* **Document excerpt**:
***

# Best ammo for ruger 10/22



## Militant_Tiger (Feb 23, 2004)

I took my new ruger 10/22 out today with a box of CCI mini mags, it shot half inch groups at 25 yards but i know it can be better. What ammo do you find works best in your Ruger 10/22?

Thanks for the input, Tiger


----------



## Longshot (Feb 9, 2004)

Hey M_T, those 10/22's sure are addicting. My 10/22's along with most all of my 22 lr's shoot the Winchester Dynapoints the best. You can get them at Wallyworld for $9 a brick around here.


----------



## Militant_Tiger (Feb 23, 2004)

dang, i would like to try them but we dont have any wallys worlds in michigan, i guess our equivalent is gander mountain. i will look though thanks. Also, can you shoot bullets that arent coated down a 10/22? the manual says not to but a lot of people still do. 
i will look though thanks


----------



## 870 XPRS (Mar 12, 2003)

wally world is Wal-Mart, i would bet there is one or two in michigan


----------



## Militant_Tiger (Feb 23, 2004)

yeah there are quite a few here, though im more accustomed to going to outdoor stores for my outdoor supplies. im not big on picking up a pack of CCI's and a roll of paper towels. Either way, does anyone know if you can shoot uncoated bullets through a ruger 10/22?

Thanks, Tiger


----------

***

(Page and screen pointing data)
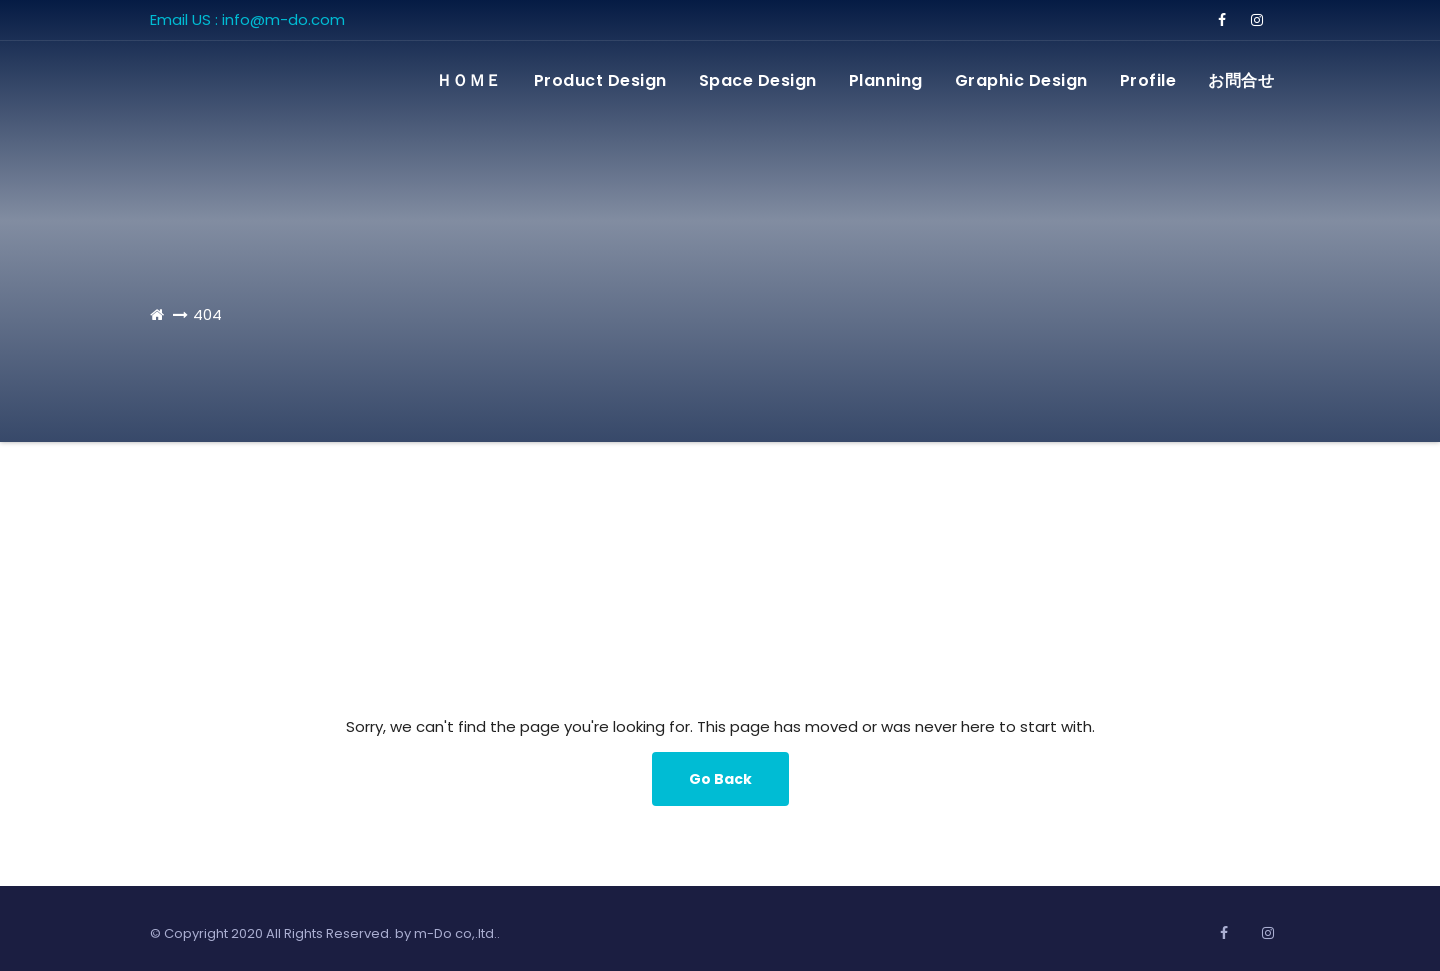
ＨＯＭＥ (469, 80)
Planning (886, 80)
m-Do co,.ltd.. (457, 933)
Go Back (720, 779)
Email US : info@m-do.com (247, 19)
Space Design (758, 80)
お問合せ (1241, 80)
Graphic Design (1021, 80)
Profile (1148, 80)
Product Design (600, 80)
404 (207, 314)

***

* **What needs to be done**:
Reproduce the passage of the Ruger 10/22 ammo thread starting with "## 870 XPRS" and going on through "a ruger 10/22?", swapping in "sporting goods stores" wherever "outdoor stores" appears.

* **The reply**:
## 870 XPRS (Mar 12, 2003)

wally world is Wal-Mart, i would bet there is one or two in michigan


----------



## Militant_Tiger (Feb 23, 2004)

yeah there are quite a few here, though im more accustomed to going to sporting goods stores for my outdoor supplies. im not big on picking up a pack of CCI's and a roll of paper towels. Either way, does anyone know if you can shoot uncoated bullets through a ruger 10/22?